Most physicians who grew up here would prefer to stay here if the sacrifices involved in that choice are not too great. However, we must recognize that the market for medical school and fellowship graduates is a national one, and that physician salaries on the mainland are much higher than they are here, even before one considers Hawaii’s high cost of housing and cost of living. This makes it difficult to retain graduates who grew up here, and almost impossible to recruit graduates from the mainland. Hence, the doctor shortage.
What can be done? We must consider subsidizing, by way of educational loan forgiveness or housing subsidies, graduates who commit to practicing in Hawaii. We must also persuade our government and health care insurers to increase reimbursement rates for physicians’ services, and persuade our hospitals and clinics to find a way to increase physician pay. Some people may feel that doctors are already well-paid or overpaid. However, the physician shortage is proof to the contrary; Hawaii has been unable to attract and retain the doctors that it needs, especially on the neighbor islands.

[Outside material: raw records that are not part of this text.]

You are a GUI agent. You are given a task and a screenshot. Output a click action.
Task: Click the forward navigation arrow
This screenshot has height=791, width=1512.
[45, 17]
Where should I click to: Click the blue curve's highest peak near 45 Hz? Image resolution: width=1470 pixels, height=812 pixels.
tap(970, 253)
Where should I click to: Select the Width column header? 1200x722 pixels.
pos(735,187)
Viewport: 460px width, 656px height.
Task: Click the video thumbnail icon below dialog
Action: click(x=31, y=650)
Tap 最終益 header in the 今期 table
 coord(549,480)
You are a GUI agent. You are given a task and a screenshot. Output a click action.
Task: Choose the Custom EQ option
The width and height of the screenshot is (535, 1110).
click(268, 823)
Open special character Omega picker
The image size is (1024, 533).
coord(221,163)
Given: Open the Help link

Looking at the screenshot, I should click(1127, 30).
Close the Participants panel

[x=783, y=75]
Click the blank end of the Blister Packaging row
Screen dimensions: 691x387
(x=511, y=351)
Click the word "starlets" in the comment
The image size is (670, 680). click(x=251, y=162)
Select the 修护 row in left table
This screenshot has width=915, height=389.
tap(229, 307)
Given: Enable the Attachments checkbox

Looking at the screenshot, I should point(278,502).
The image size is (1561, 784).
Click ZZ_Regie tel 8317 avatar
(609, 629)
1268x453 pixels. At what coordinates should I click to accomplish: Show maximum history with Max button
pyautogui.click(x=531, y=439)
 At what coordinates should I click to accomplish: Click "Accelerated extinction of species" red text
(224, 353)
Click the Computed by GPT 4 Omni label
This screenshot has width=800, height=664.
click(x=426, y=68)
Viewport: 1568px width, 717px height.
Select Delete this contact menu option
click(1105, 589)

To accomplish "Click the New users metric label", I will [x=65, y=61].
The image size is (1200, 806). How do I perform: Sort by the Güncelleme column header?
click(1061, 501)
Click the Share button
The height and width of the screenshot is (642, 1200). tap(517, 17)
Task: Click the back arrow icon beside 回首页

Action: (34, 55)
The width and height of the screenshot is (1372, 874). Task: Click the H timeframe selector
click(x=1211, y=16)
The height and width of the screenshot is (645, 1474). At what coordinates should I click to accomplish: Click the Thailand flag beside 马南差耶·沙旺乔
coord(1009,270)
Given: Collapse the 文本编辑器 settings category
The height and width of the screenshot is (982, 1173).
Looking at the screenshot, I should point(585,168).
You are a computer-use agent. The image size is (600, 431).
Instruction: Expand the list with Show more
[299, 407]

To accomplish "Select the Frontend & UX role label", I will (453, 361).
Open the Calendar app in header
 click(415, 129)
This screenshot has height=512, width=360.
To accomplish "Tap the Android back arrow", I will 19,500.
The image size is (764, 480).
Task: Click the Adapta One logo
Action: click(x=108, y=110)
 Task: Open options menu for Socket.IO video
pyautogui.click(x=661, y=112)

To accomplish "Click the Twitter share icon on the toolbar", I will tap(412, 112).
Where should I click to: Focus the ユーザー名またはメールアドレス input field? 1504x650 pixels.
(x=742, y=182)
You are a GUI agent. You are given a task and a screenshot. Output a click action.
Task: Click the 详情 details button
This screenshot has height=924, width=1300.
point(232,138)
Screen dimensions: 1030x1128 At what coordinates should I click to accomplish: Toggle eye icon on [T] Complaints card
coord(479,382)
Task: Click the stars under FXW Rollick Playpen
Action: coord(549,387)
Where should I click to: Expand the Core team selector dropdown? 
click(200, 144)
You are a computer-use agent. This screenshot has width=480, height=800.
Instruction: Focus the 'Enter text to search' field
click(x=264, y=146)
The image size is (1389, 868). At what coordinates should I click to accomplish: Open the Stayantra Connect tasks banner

Recently hospitals have recognized the need to pay nurses more in order to attract and retain them. This same need exists for doctors, but there has been much less effort in that direction, despite the shortage that should tell everyone that something needs to be done there, as well. The solution is difficult, because hospital budgets are also strained.
We all want good medical care. Sadly, we must face the fact that this costs money. Reliance upon the willingness of some physicians to accept lower pay to live in Hawaii goes only so far, but not far enough. Health care insurers, hospital administrators and government have to step up.
Adele Wilson is a retired Department of Education educator and mother of a medical practitioner who lives on the mainland.